### REQUIRED WORK
Take the line with "Advance with the Next button" and every line after it, through the end of the listing, and give them again exactly, pictures excluded.

### INFORMATION SUPPLIED
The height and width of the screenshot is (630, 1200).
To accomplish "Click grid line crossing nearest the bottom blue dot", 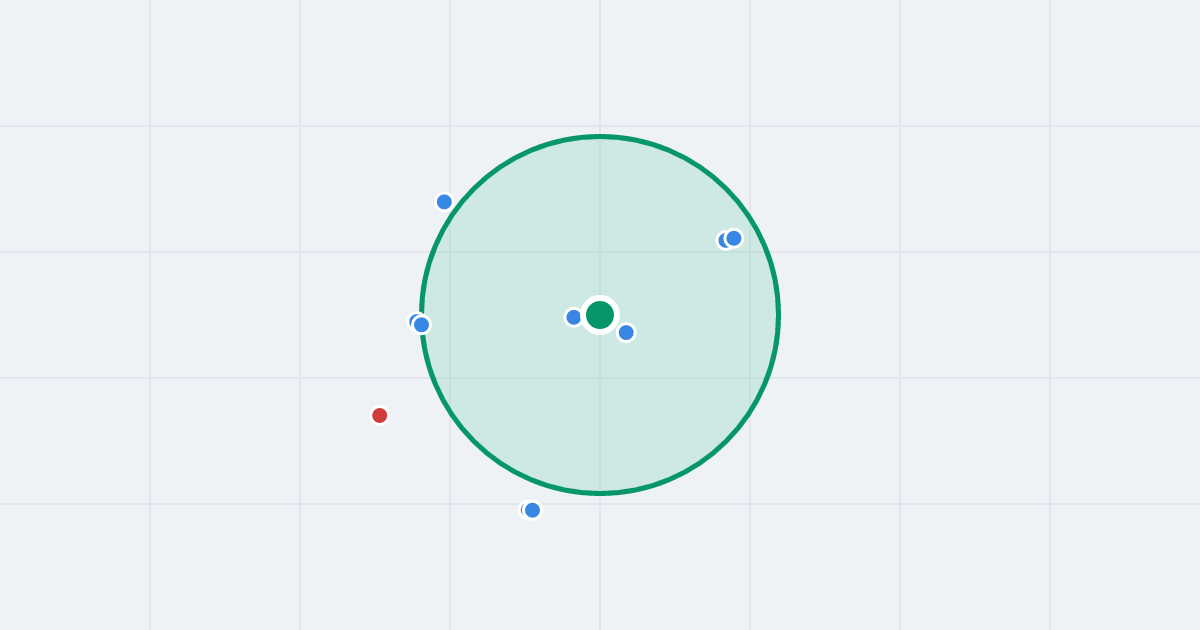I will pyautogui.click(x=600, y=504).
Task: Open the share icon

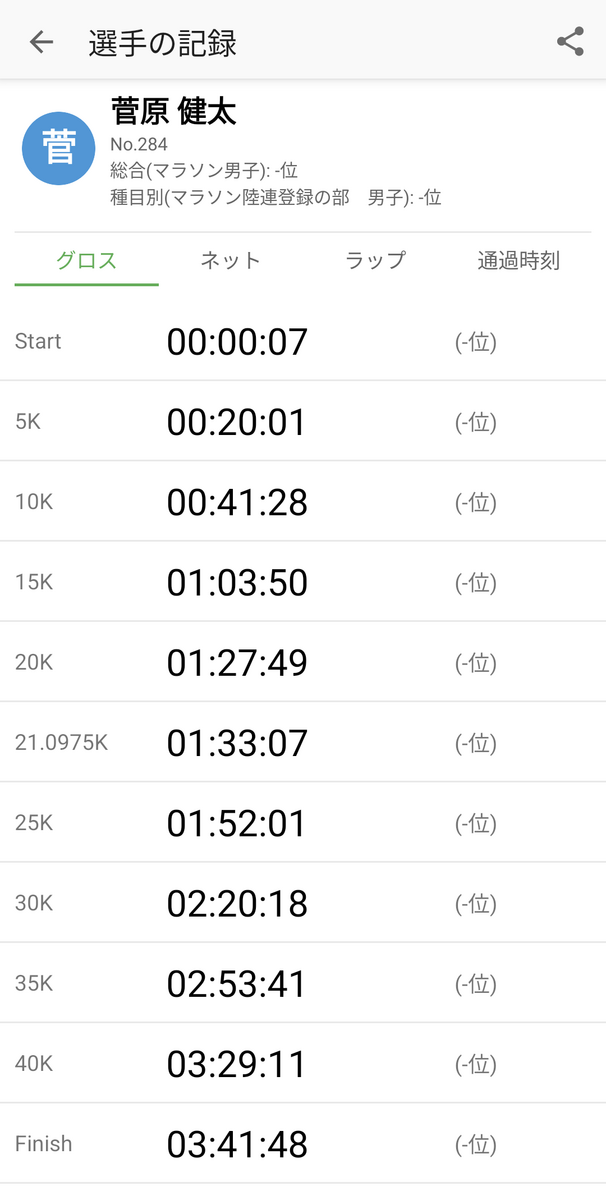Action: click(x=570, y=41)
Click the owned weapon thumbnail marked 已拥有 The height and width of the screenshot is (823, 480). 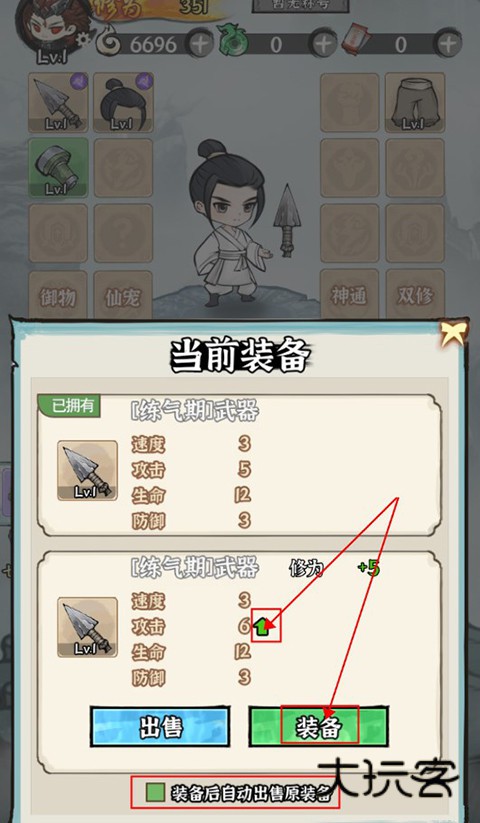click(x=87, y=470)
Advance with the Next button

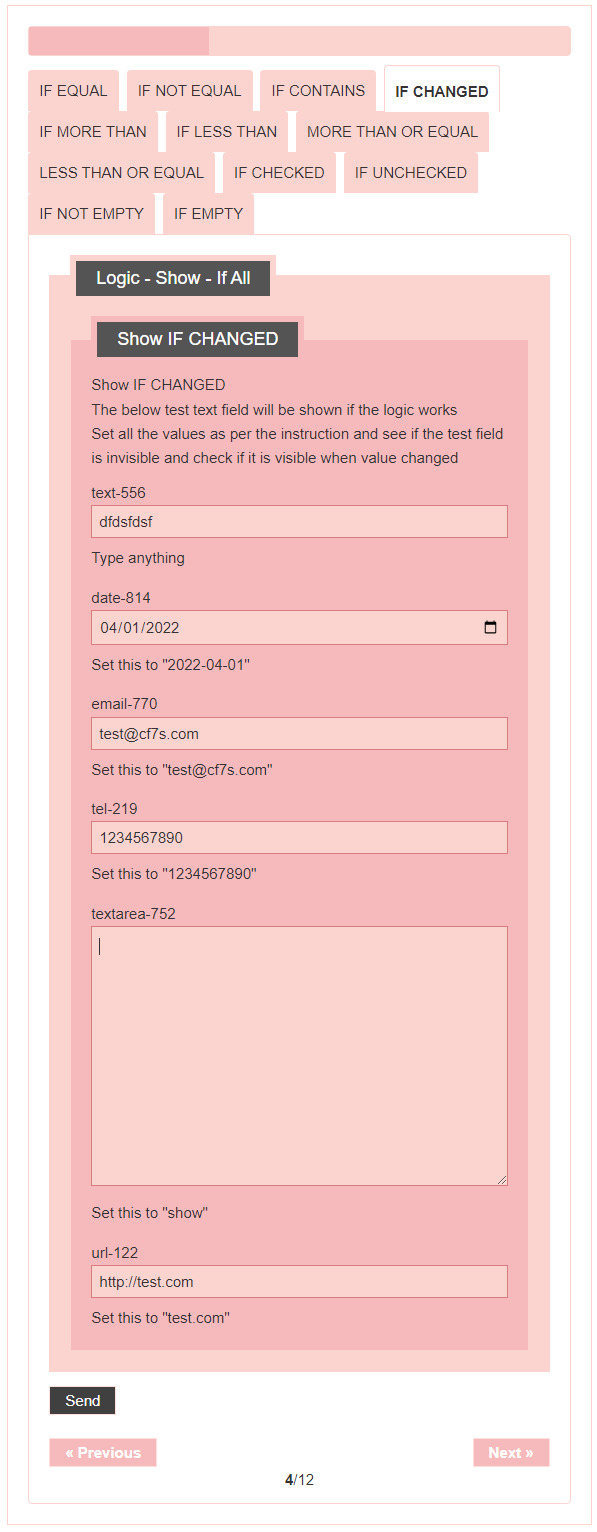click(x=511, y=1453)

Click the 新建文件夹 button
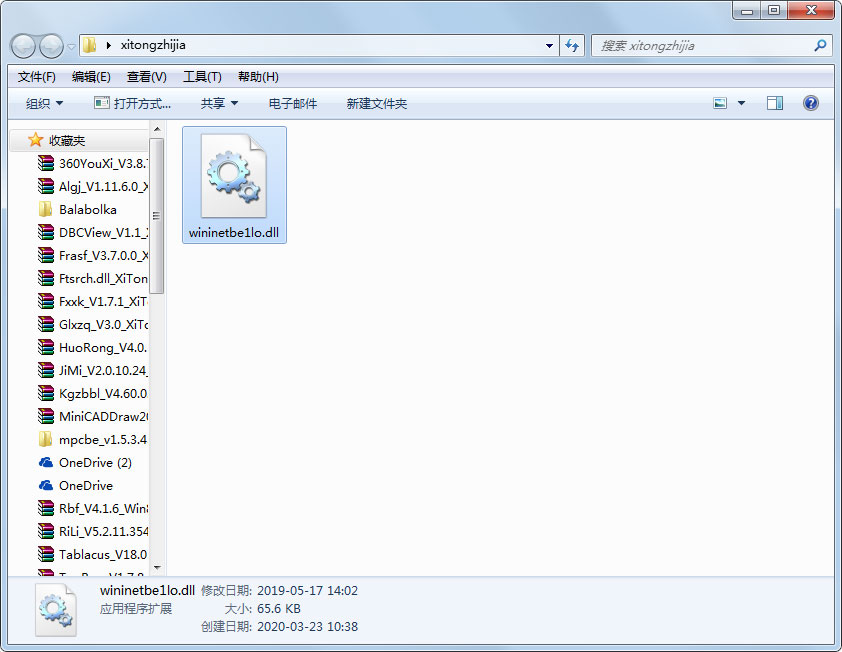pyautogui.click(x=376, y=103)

### TASK ANSWER
Advance with the Next button

click(x=511, y=1453)

Click the 新建文件夹 button
pyautogui.click(x=376, y=103)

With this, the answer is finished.